Accuracies were calculated using arthroscopy as reference standard. McNemar's test (p < 0.05) was used to compare 3D and 2D techniques. The highest diagnostic yield was obtained by the third reader (accuracies ≥ 88%). For the medial meniscus, readers performed better with the 2D technique than with 3D SPACE (accuracies 85%-88% versus 78%-80%, respectively) (p > 0.05). For the lateral meniscus and ACL, 3D and 2D techniques had similar performance (accuracies ≥ 93%). For cartilage lesions, 3D SPACE had significantly lower specificity than the 2D protocol for one reader.
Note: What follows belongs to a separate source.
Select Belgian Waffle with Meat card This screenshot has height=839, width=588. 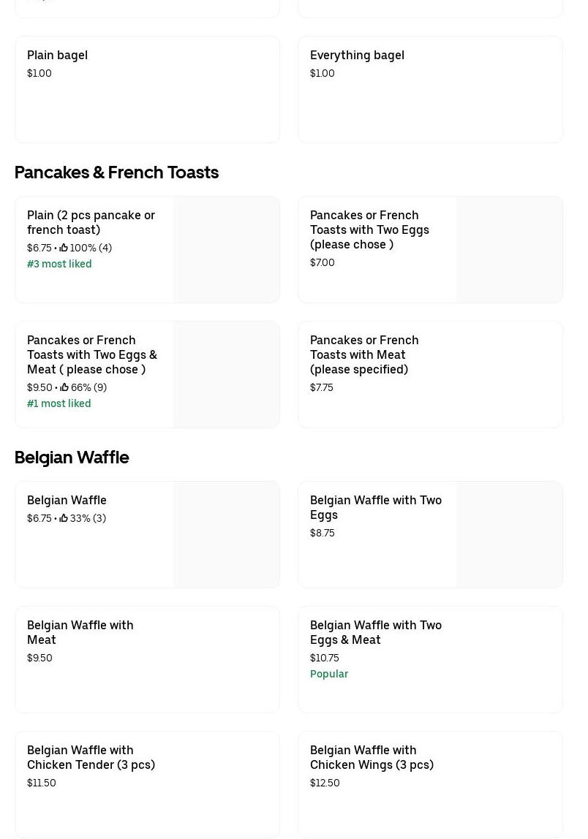pyautogui.click(x=146, y=659)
An important limitation of the study was the relatively small patient population. Chance fluctuations causing differences in MR accuracy can occur even with sample sizes as large as 100, but a study including more than 100 patients would not have been possible in a busy clinical practice, noted Van Dyck and colleagues. Also, they did not obtain 2D sagittal images because of time constraints, although accurate assessment of the knee joint could be made using coronal and axial 2D sequences, as indicated by the high accuracy rates obtained by reader one and two for all lesions, they wrote.

The researchers admit that the arthroscopy findings could have been biased by the availability of the MR reports introducing surgical bias and limiting the reference standard. Also, selection bias was introduced, as the study group consisted of only a proportion of all patients undergoing MR of the knee at their hospital.

Overall, the study shows the 3D SPACE sequence needs further optimization regarding image quality and further acceleration of acquisition for improving time efficiency and patient comfort, they concluded. Until this goal is achieved, 3D SPACE cannot be used as a single sequence in the MR evaluation of the knee at 3 tesla.